→ **Material provided**
========================================

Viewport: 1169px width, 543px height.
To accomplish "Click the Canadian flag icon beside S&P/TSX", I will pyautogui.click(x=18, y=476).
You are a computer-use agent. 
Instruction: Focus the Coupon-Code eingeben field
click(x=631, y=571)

========================================

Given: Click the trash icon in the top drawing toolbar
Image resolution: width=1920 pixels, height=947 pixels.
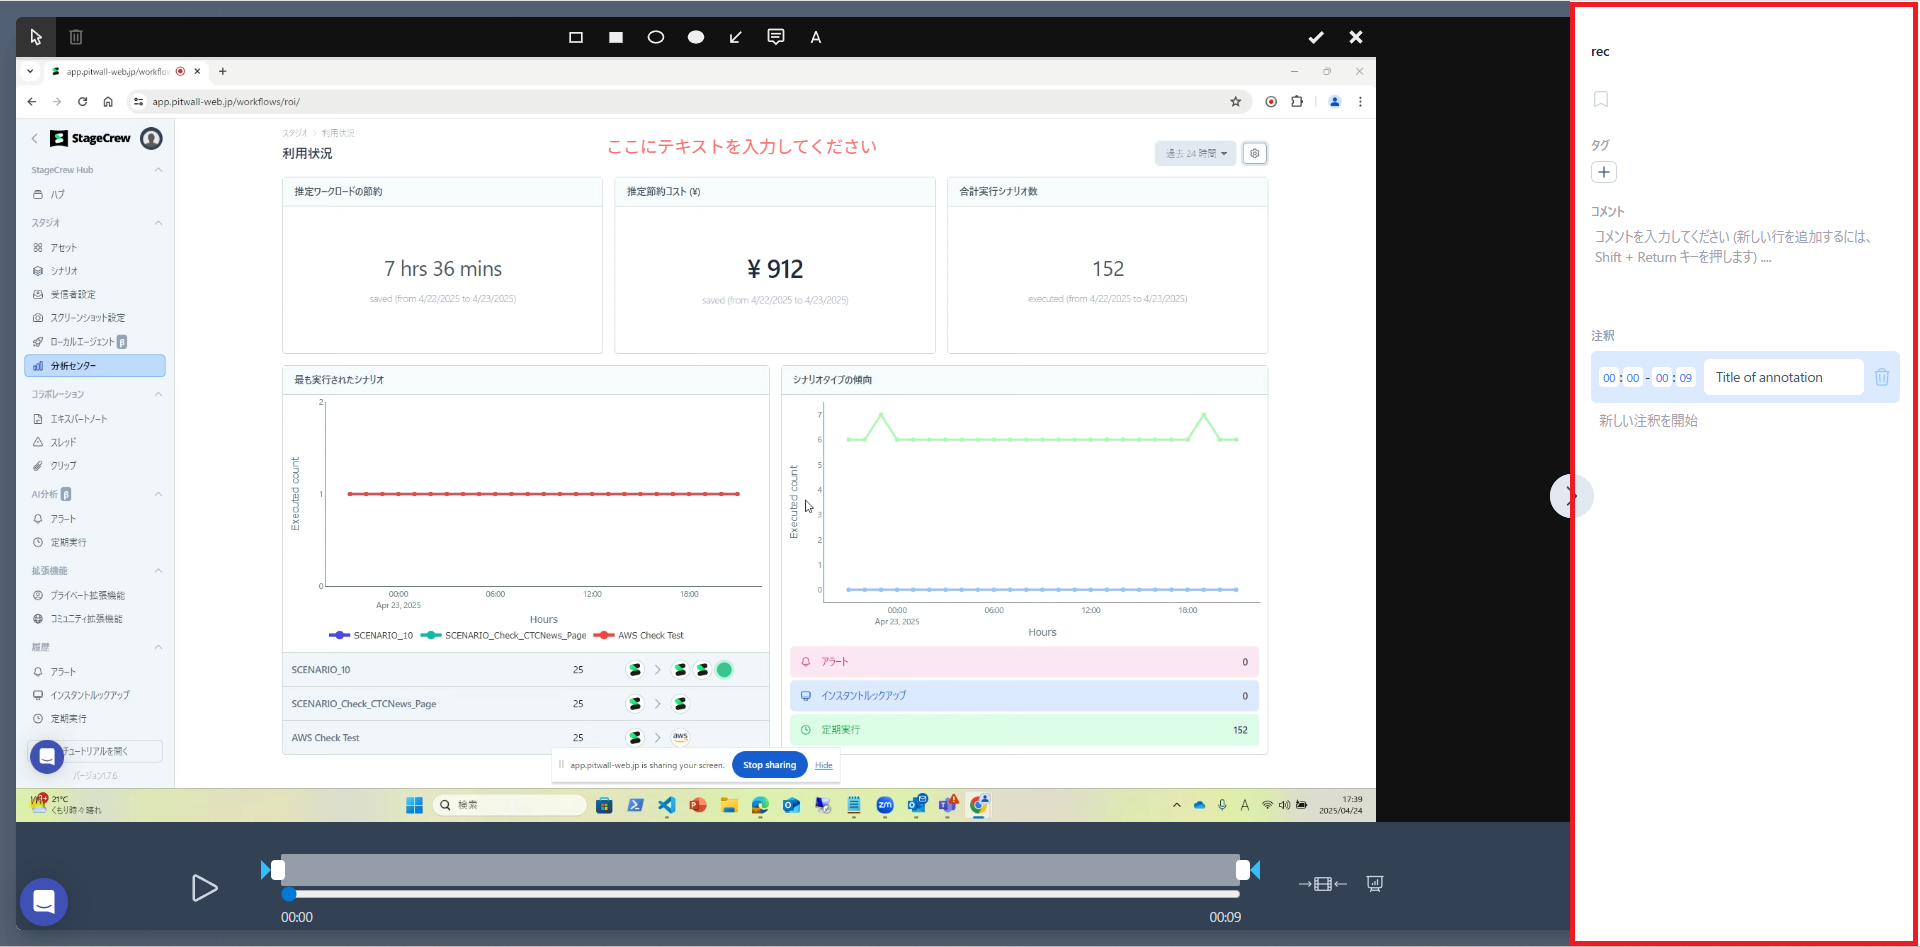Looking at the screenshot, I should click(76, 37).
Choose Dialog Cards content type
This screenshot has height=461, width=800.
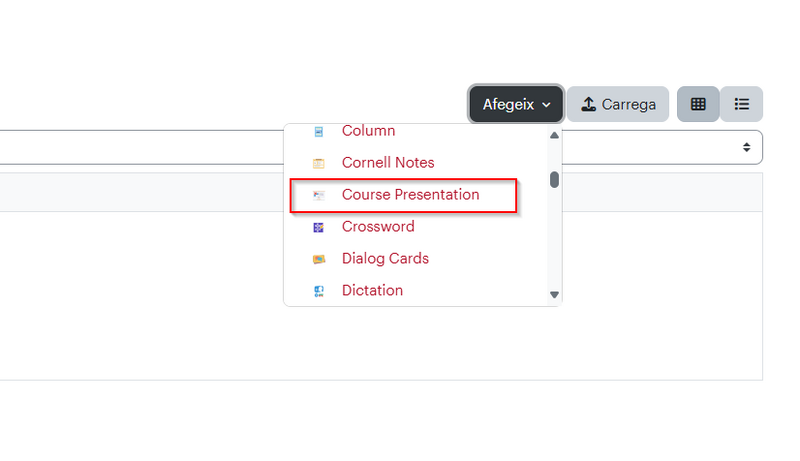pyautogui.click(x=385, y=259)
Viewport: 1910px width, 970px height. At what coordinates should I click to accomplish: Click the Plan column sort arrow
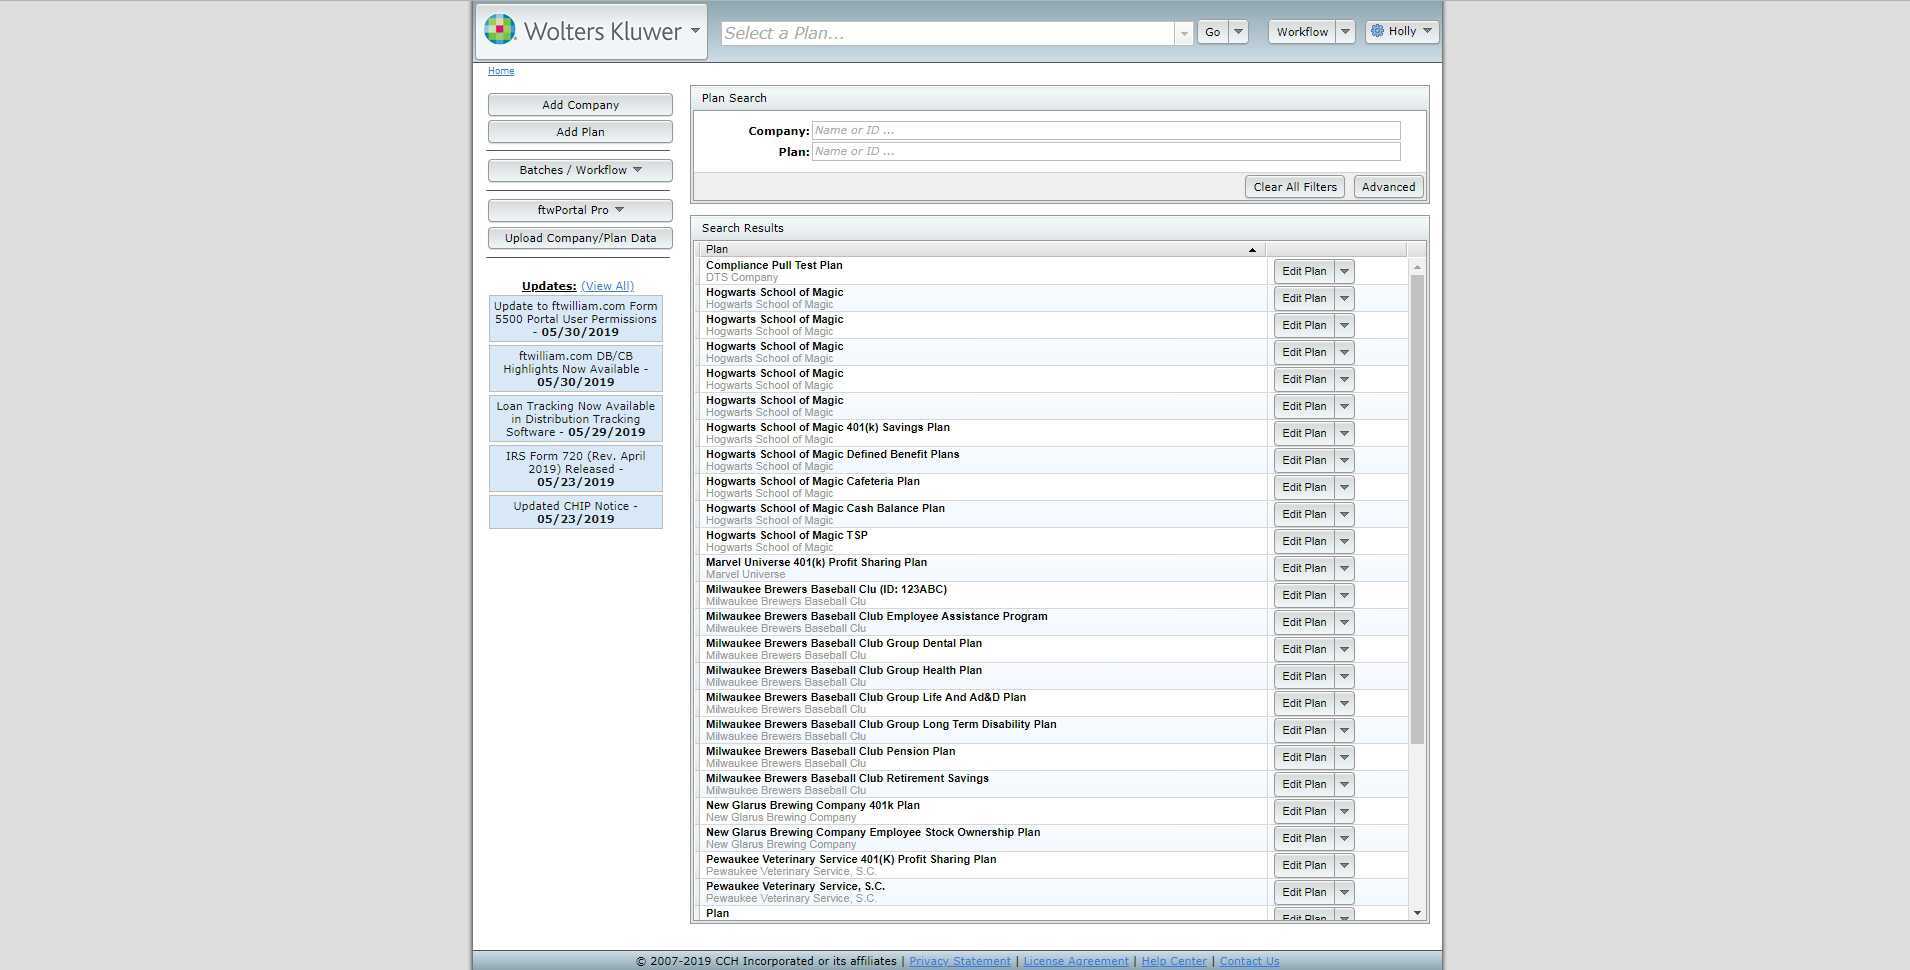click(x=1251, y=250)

========================================

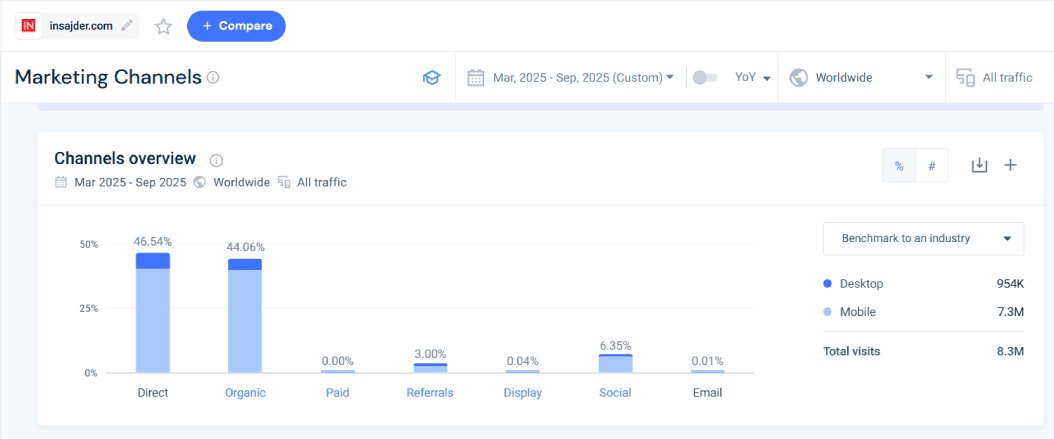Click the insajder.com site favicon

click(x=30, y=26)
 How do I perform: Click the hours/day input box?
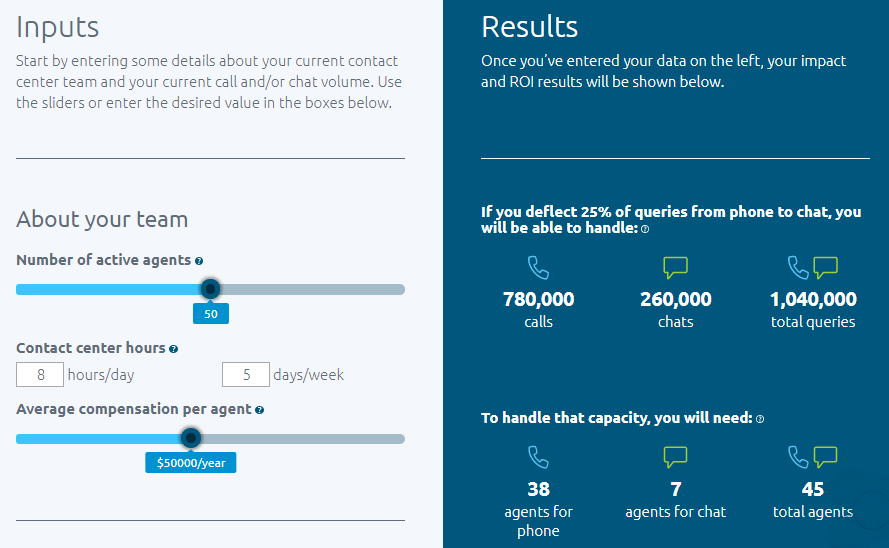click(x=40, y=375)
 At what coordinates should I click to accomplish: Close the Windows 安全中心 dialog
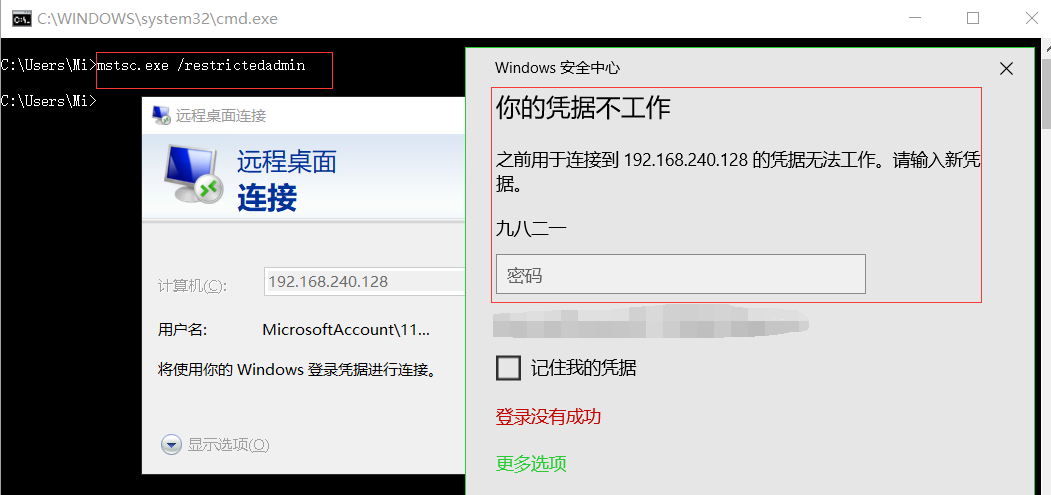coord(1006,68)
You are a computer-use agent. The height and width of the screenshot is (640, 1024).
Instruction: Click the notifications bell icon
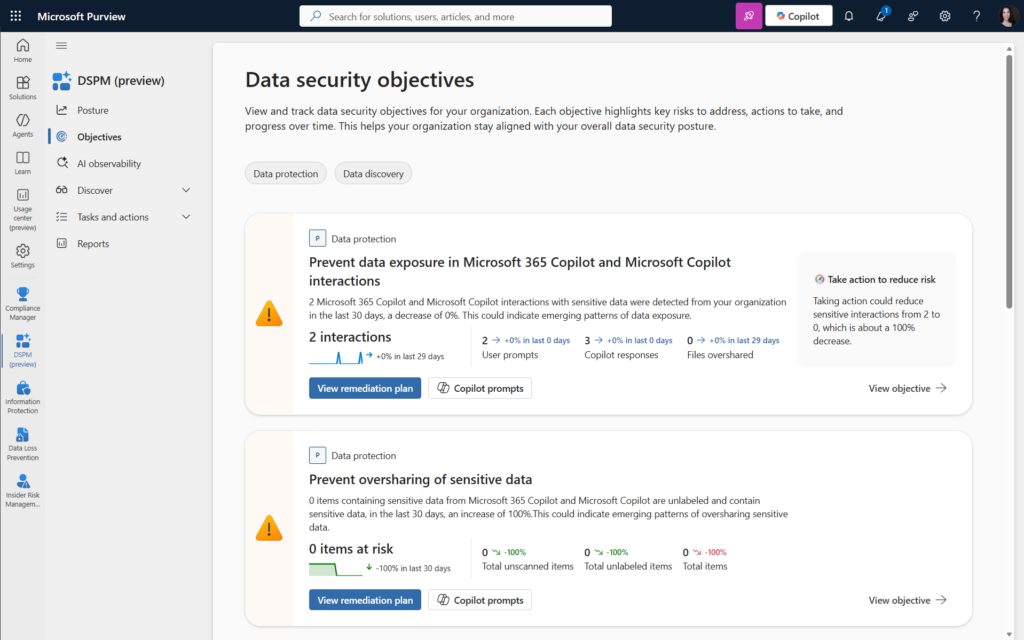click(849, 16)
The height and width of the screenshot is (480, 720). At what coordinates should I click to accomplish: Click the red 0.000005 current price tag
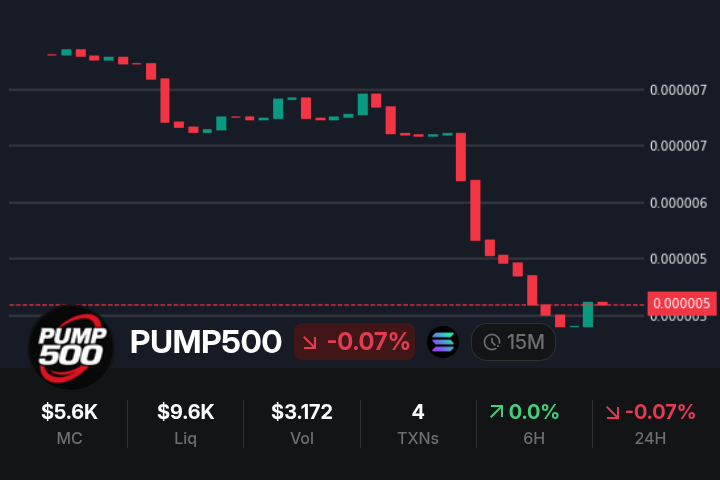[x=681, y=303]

========================================

→ **What this task involves**
Which lines of the listing include the string "computer"? Pull them out.

→ **Answer box**
You are a computer-use agent. 
You are a computer-use agent. The height and width of the screenshot is (640, 1024).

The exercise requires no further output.